Energy expert Nicolas Mazzucchi, who works for the Foundation of Strategic Research think tank in Paris, supports the French government's plans. "These reactors can be produced on an industrial level at factories, as automated as possible, to make it cheaper and guarantee quality," Mazzucchi told DW.
Germany, however, has argued against nuclear power — also unsurprisingly, as it decided to shut down all its nuclear power plants by the end of 2022 following the Fukushima disaster in 2011.
Denmark, Austria and Luxembourg share this view, highlighting the controversial point of where to safely store highly radioactive nuclear waste.
In a letter to the European Commission, Germany's current governing coalition has clearly said that gas is needed as an interim energy source until enough renewables are available.
To avoid a clash with its EU neighbor France, German Chancellor Olaf Scholz downplayed the importance of the taxonomy at an EU leaders' meeting last year, saying the debate was "completely overrated."
Georg Zachmann, a senior fellow at the Brussels-based Bruegel think tank, has been following the EU's energy and climate policy for years. He said that, in the end, he was relatively sure no decision would be taken in Brussels to prevent France, for example, from investing in and building new nuclear reactors.
The Commission is keen to have the taxonomy viewed as the "gold standard" for guiding private investment toward measures that help fight climate change.
But in Zachmann's view, no investor would be interested in nuclear or gas if the EU "invested political capital" in getting member states to substantially expand their renewable energy production.
"We know that onshore wind and solar power are not very costly in most European countries," he pointed out.
What happens next?
The European Commission's taxonomy proposal will now be reviewed by the 27 EU member states and by the European Parliament.
As the EU's executive opted for a delegated act, a type of fast-track legislative procedure, only a total of 20 EU countries, or a majority of EU lawmakers at the European Parliament, would be able to reject it.

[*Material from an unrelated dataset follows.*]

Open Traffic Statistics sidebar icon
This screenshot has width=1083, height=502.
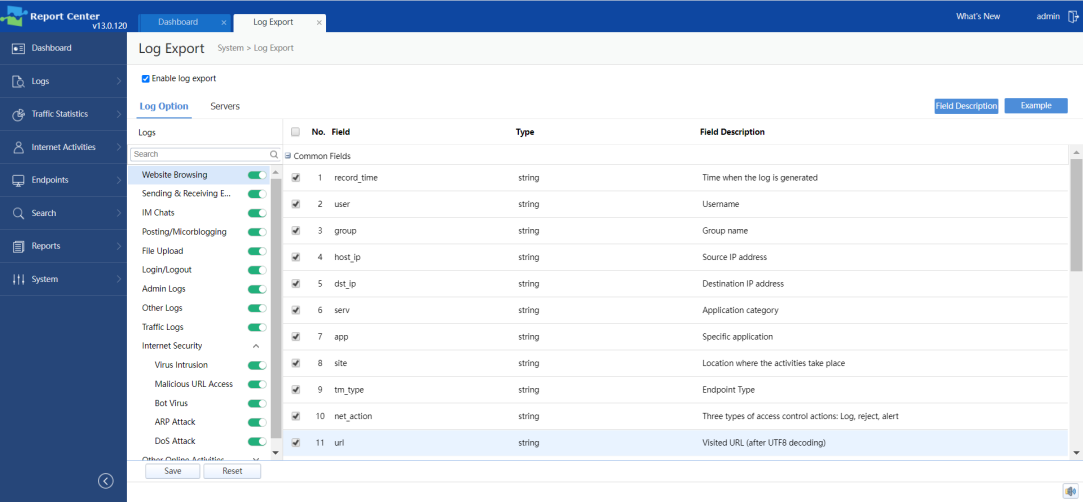(18, 114)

While EU states are not likely to turn down the taxonomy, a win in the European Parliament is not yet certain. Parliamentarians from across the political spectrum have expressed anger over the inclusion of fossil gas and nuclear power in the EU taxonomy.
Green lawmaker Rasmus Andresen said he was "disappointed" by the proposal, adding that the Green parliamentary fraction would fight hard to gather a majority against the taxonomy.
German Social Democrat Joachim Schuster told DW he thought it possible that the European Parliament could vote against the act.
And even if lawmakers were to support it, there is another threat looming: Austria and Luxembourg have already threatened to sue the European Commission over the taxonomy rules.